> [Input]
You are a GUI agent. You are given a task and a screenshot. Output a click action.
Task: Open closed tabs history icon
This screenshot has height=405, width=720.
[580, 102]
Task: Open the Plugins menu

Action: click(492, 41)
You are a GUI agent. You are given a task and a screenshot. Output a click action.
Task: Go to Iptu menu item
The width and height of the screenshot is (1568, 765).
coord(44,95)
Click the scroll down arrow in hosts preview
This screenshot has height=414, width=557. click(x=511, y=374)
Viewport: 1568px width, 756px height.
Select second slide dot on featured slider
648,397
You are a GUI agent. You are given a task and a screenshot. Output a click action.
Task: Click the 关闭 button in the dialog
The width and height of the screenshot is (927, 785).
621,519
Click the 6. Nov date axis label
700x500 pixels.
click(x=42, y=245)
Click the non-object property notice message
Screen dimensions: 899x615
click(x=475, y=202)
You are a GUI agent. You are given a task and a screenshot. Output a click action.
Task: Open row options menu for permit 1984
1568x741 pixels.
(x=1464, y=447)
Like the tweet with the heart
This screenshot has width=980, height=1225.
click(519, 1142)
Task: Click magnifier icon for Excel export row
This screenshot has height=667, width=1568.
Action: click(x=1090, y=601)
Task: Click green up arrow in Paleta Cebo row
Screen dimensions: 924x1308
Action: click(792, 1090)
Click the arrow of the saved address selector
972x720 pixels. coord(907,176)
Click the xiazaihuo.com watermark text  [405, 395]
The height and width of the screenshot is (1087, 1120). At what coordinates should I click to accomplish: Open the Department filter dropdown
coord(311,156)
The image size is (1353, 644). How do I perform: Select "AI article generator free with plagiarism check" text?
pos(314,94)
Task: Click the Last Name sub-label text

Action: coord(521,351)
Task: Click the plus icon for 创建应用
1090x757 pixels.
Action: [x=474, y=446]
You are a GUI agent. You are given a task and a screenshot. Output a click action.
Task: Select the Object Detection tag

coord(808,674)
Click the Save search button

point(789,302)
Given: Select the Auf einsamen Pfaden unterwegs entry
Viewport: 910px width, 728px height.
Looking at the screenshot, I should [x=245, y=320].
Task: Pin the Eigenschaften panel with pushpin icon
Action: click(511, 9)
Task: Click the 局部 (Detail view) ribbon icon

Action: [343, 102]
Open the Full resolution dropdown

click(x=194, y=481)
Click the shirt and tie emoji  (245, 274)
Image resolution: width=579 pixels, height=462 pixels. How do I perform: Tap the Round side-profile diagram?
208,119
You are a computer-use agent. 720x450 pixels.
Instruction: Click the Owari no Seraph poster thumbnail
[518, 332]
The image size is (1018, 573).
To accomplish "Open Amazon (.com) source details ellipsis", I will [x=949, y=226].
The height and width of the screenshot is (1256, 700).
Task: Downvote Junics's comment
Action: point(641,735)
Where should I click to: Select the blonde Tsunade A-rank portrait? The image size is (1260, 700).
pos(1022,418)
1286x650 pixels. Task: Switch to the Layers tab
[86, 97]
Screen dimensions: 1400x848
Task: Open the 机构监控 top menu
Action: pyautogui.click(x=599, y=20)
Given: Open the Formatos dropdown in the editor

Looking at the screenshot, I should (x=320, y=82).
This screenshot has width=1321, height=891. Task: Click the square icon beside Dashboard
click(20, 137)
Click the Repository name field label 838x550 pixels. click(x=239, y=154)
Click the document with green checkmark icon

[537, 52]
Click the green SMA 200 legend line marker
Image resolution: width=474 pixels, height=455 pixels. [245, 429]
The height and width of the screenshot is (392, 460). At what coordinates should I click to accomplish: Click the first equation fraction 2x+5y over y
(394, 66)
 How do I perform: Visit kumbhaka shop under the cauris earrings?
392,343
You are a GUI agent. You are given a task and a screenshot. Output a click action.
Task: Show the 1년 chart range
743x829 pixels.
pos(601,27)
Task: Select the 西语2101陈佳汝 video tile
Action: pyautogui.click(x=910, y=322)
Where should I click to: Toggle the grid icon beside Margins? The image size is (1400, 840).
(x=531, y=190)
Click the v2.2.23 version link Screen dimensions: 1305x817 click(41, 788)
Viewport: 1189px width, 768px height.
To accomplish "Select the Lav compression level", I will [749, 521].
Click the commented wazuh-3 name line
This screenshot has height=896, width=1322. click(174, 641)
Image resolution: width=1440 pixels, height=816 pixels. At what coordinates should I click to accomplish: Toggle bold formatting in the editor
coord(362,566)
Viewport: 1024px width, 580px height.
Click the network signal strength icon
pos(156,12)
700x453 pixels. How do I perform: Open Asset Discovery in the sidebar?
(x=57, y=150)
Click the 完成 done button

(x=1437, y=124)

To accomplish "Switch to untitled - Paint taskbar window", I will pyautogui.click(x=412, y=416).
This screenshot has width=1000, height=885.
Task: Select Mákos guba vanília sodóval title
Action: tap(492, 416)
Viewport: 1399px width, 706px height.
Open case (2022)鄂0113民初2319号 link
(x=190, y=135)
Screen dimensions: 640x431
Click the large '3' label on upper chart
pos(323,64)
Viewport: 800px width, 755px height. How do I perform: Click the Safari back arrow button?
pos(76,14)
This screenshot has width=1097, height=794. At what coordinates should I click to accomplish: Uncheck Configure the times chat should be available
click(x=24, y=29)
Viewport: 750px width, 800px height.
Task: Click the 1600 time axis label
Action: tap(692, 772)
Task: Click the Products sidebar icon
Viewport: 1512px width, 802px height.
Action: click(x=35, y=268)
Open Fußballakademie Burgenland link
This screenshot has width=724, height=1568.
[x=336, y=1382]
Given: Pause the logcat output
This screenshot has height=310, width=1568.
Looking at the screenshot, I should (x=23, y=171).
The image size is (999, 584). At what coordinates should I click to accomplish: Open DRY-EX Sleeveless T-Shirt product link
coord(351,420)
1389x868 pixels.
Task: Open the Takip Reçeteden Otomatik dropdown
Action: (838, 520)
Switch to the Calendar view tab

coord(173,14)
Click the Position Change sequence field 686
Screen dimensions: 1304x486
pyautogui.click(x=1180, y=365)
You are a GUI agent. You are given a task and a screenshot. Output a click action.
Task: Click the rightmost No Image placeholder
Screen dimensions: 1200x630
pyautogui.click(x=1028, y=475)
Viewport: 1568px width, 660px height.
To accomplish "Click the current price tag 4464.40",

> [Work instructions] The expected output is every line of the records in which the string "field" appears.

> [Answer area]
Click the Repository name field label 838x550 pixels. click(x=239, y=154)
Click the Position Change sequence field 686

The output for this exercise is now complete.